In contemporary marketing the mantra is “You are selling a story…not a product.”
This mantra led me to read a recent article in the New York Times,* which interpreted a paper in Nature,** as saying what happens in the brain when you listen to a story. According to the NYT, the words in the story elicit neural connections that gather information from all parts of the brain, so that you become immersed in the experience as if it were real, and you no longer experience the reality of the outside world.
So when I heard the word “Tearoom” today I first thought of the perfectly designed and curated Gypsy’s Tearoom, located in a 1760 house in Westminster Maryland, surrounded by green grasses, where I recently enjoyed a classic “afternoon tea” served in the classic manner, with classic teas and classic tea sandwiches and more (will go into these in another post)…
Gypsy's Tearoom, Westminster, Maryland
…when my thoughts leapt to a tearoom in Glasgow. Several years ago, my daughter and I made the pilgrimage to the Charles Rennie Mackintosh Willow Tearoom, as much for its design as for its tea.

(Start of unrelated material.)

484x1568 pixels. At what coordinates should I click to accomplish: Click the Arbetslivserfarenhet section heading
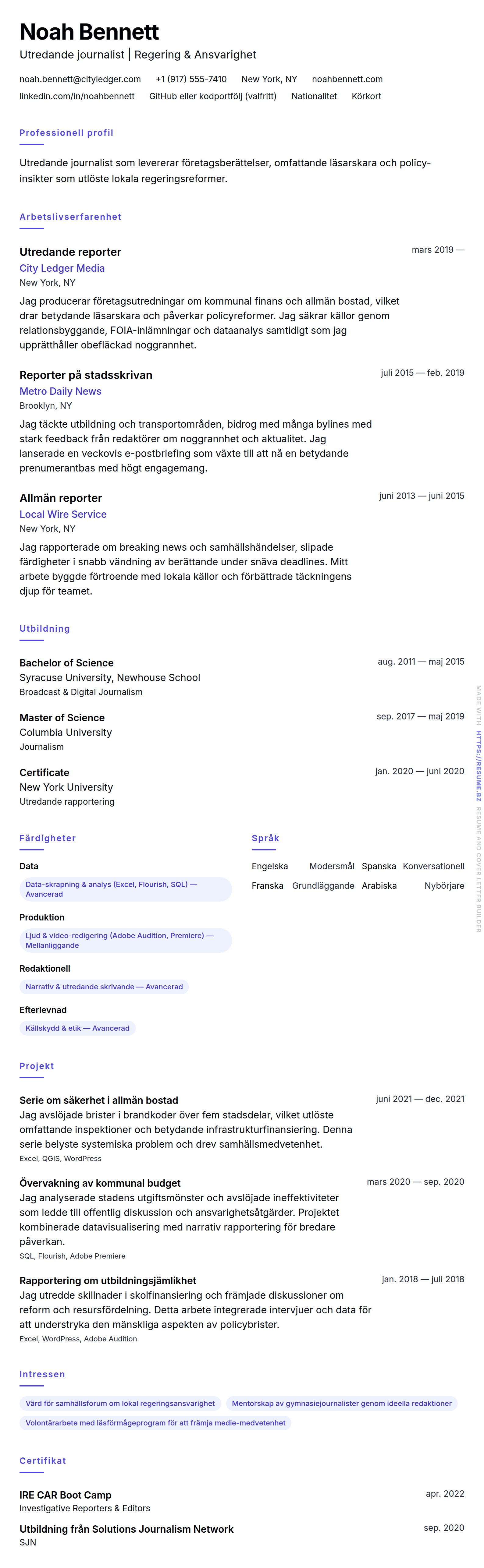click(x=71, y=217)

The Room de Luxe at Willow Tearoom, Glasgow, Scotland.***
We sat at the table to the far right in this image, where you see someone serving tea. From this vantage point we could survey the whole room, though we couldn’t get a glimpse of the busy noisy grey street below.
This is the “Room de Luxe,” as it was called when first created: white white white, with the soft purple upholstery and the shocking pink glass squares in the chairs. White for cleanliness, health, and purity, purple for a hint of royalty, and pink, because tearooms were, in contrast to coffee houses, women’s places—a color between playful innocence and discrete sensuality.
If we had sat at one of the tables shown in the image below, we could have included the street in our purview. And we could have seen people rushing by, very few entering the building where we sat.
Another view of the The Room de Luxe at Willow Tearoom, Glasgow, Scotland.***
The place was sad to us—the spirit of excitement and novelty was gone, of course—art nouveau is hardly nouveau anymore—but at the same time the fixtures themselves don’t age well despite restoration in 1983. As Wikipedia says: “The tea room however has fallen into disrepair and is now lacking its originally intended atmosphere and quality. Fans of Mackintosh are urgently calling for a more sympathetic restoration.”
What a contrast to the 1760 building that houses Gypsy’s Tearoom: it has aged gracefully, and in fact a little aging coupled with a little nostalgia made it all the more attractive!
Gypsy's Tearoom, Westminster, Maryland.